In all fairness many sites used the practice that FA has which is often why you can't do this for emails and other things you register for. 

SoFurry came after the fact. 

That doesn't take away other coding problems but it's so easy to go "well poor coding" as the layman's excuse for anything.


----------



## FlamingLizard (Jul 19, 2011)

Never got an email back :-/


----------



## Sekhmet_Pyralis (Jul 19, 2011)

FlamingLizard said:


> I'm kind of surprised there isn't a way to do this. I guess one reason would be if your account gets hacked, it's all over.  But maybe it could be done in a way in which you can't delete while logged in but have to email a moderator/administrator to confirm the decision.
> 
> Or for example, if an account was created 5 years ago and was never EVER touched once and the account name is something you wanted because that's your character name and it's frustrating that the account that has it only has 3 damn page views over said 5 years (www.furaffinity.net/user/Tornado)
> No I didn't just make this topic to show my anger at this one useless account. I've actually been wondering this for a while.  Better yet, *why not just be able to change the username so you don't have to send a journal out to everyone letting them know to follow a new account? Then as stated before, the old account just sits there wasting away.*



On the last summer update thread, the question on usernames was raised. Dragoneer stated that he believes they know of a way to implement this eventually, but he's not promising anything and that he's talking to the coders about it.


----------



## Volkodav (Jul 19, 2011)

Errrrrrr what's to stop a hacker from deleting everything in the user's profile, claiming they're "quitting the site" and then emailing an admin to delete the profile? :\


----------



## Devious Bane (Jul 20, 2011)

Scripting that prevents profiles from being deleted via the site's interface? Doesn't solve the whole issue obviously.


----------



## Aden (Jul 20, 2011)

Clayton said:


> Errrrrrr what's to stop a hacker from deleting everything in the user's profile, claiming they're "quitting the site" and then emailing an admin to delete the profile? :\


 
A good password?


----------



## FlamingLizard (Aug 5, 2011)

Still no response. Either they don't look at those emails, or they have other things to do.


----------



## CerbrusNL (Aug 5, 2011)

What was in the email you sent?


----------



## FlamingLizard (Aug 8, 2011)

CerbrusNL said:


> What was in the email you sent?



_My account is currently FlamingLizard on FA but with my character  name being "Tornado" I was thinking of creating an account with that  name instead.  Of course such a generic word like that is taken. http://www.furaffinity.net/_http://www.furaffinity.net/user/Tornado_user/Tornado

But the account was created in January of 2006 and has no  submissions, favorites, shouts, watchers, watches, journals, profile  info, and very very few page views.

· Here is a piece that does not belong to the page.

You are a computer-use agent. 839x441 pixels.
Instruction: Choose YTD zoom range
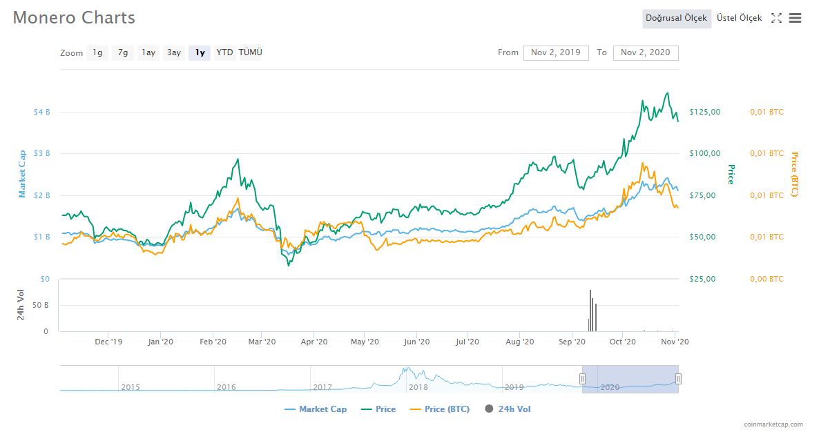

I would assume 5 years later, such an account like this is available for me to claim right? Thanks for your help._


----------



## CerbrusNL (Aug 8, 2011)

FlamingLizard said:


> _My account is currently FlamingLizard on FA but with my character  name being "Tornado" I was thinking of creating an account with that  name instead.  Of course such a generic word like that is taken. http://www.furaffinity.net/__user/Tornado
> 
> But the account was created in January of 2006 and has no  submissions, favorites, shouts, watchers, watches, journals, profile  info, and very very few page views.
> 
> I would assume 5 years later, such an account like this is available for me to claim right? Thanks for your help._



Could you create a Trouble Ticket with that content?


----------



## FlamingLizard (Aug 8, 2011)

done.


----------



## FlamingLizard (Aug 11, 2011)

So my account is now basically fully transferred over but am curious about one thing.

I removed all of my scraps, all of my gallery, and then went to remove the avatar. Well I deleted the pictures that were used for the avatar, yet the image of my avatar still remains there for some reason.


----------



## Devious Bane (Aug 11, 2011)

Hence people making "Changed Account" icons.


----------